▶ [Available data]:

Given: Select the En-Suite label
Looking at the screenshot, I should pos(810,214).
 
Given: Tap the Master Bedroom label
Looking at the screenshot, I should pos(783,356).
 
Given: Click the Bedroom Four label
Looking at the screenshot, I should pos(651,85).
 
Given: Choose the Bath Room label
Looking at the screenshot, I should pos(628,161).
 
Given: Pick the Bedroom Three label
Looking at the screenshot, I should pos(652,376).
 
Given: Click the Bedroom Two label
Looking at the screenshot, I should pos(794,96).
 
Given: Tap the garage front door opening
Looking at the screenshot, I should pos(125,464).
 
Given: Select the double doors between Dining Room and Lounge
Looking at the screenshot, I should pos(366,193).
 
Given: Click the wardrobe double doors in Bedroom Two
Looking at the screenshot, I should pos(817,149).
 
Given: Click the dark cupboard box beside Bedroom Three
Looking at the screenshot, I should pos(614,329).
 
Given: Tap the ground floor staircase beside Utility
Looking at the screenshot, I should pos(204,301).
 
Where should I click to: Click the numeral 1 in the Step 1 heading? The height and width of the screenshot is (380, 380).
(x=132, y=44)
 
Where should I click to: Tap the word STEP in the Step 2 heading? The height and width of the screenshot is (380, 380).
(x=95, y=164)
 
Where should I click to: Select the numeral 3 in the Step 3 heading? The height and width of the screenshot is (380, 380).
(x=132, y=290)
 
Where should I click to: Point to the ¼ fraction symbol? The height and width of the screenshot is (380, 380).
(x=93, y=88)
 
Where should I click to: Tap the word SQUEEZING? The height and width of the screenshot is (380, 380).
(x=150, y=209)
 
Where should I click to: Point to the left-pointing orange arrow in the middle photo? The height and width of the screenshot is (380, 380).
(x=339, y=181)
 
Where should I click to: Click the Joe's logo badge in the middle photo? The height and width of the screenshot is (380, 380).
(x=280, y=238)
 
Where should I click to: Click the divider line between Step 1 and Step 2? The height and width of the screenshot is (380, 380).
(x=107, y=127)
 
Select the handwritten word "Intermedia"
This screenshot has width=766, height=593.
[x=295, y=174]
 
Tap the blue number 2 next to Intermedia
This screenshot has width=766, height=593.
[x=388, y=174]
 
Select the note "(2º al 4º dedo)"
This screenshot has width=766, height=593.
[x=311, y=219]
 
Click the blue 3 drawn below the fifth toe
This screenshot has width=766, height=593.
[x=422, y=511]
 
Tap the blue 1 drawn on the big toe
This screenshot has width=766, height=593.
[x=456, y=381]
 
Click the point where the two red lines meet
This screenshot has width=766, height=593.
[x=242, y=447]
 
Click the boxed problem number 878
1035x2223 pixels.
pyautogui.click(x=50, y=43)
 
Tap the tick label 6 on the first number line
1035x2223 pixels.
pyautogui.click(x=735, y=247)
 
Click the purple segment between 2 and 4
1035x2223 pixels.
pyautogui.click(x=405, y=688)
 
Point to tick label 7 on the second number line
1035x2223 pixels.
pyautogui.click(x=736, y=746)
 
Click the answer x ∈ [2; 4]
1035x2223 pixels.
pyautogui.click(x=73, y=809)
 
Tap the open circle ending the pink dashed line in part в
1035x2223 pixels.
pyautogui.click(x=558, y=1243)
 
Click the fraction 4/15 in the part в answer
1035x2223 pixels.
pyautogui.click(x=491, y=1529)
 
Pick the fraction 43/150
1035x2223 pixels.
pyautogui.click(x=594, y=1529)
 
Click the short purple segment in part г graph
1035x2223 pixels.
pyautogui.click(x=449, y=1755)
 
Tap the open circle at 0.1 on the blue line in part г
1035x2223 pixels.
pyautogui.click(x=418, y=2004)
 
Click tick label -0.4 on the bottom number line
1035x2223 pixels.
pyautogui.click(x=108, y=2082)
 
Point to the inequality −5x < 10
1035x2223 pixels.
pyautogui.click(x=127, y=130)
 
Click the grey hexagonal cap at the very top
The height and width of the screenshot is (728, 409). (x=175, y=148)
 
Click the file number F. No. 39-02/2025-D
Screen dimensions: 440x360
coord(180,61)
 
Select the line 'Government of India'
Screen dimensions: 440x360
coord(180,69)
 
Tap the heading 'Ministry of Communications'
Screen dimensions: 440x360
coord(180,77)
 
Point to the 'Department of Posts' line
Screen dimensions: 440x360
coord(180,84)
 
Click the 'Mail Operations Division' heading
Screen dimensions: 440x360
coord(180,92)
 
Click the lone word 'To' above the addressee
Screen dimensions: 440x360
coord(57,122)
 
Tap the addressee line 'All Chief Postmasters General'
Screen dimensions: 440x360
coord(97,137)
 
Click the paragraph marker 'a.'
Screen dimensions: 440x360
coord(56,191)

▶ [Work to do]:
Output the data exactly as it stands, starting with the line that contains "Tap the tick label 6 on the first number line" and going on through the line that contains "pyautogui.click(x=449, y=1755)".

▶ [Output of the task]:
Tap the tick label 6 on the first number line
1035x2223 pixels.
pyautogui.click(x=735, y=247)
 
Click the purple segment between 2 and 4
1035x2223 pixels.
pyautogui.click(x=405, y=688)
 
Point to tick label 7 on the second number line
1035x2223 pixels.
pyautogui.click(x=736, y=746)
 
Click the answer x ∈ [2; 4]
1035x2223 pixels.
pyautogui.click(x=73, y=809)
 
Tap the open circle ending the pink dashed line in part в
1035x2223 pixels.
pyautogui.click(x=558, y=1243)
 
Click the fraction 4/15 in the part в answer
1035x2223 pixels.
pyautogui.click(x=491, y=1529)
 
Pick the fraction 43/150
1035x2223 pixels.
pyautogui.click(x=594, y=1529)
 
Click the short purple segment in part г graph
1035x2223 pixels.
pyautogui.click(x=449, y=1755)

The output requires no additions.